The workforce challenge extends beyond construction labor. Contractors, manufacturers and analysts interviewed for this story all pointed to shortages among the workers needed to produce transformers, switchgear, energy storage systems and other electrical equipment.
"If you look throughout the whole supply chain for what it took to build that data center, it's really an industrial resurgence [demanded] in the United States," Hughes says. "We need more."
Thompson cited an example in Northern Virginia where an ambulatory care facility reportedly received only a single electrical bid as demand for electricians intensified amid data center growth.
Those labor pressures are helping accelerate interest in modularization and standardized design approaches.
Hughes says standardization can improve workforce productivity by reducing project-to-project variability.
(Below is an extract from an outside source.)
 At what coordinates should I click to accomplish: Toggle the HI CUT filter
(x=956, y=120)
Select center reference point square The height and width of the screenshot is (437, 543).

Thompson comes to a similar conclusion, saying, "The U.S. has talked for years about modularization of construction ... it's finally happening, because it has to."
Looking ahead, Hughes points to direct-current power distribution as one area where significant innovation is likely to occur.
"We've been talking about 800 volts DC to the rack, but we even had an internal meeting of our members a few weeks ago where they were planning for 1,200 volts or 1,500 volts DC power delivery," he says.
The higher-voltage architectures could improve efficiency by reducing repeated conversions between alternating current and direct current, Hughes adds, though they also raise new safety and engineering challenges.
Weus identifies another challenge: the operational complexity of managing generation and storage assets historically owned and operated by utilities.
"It's not so simple to just buy some gas and batteries, and then you're going to be good to be off-grid," she says.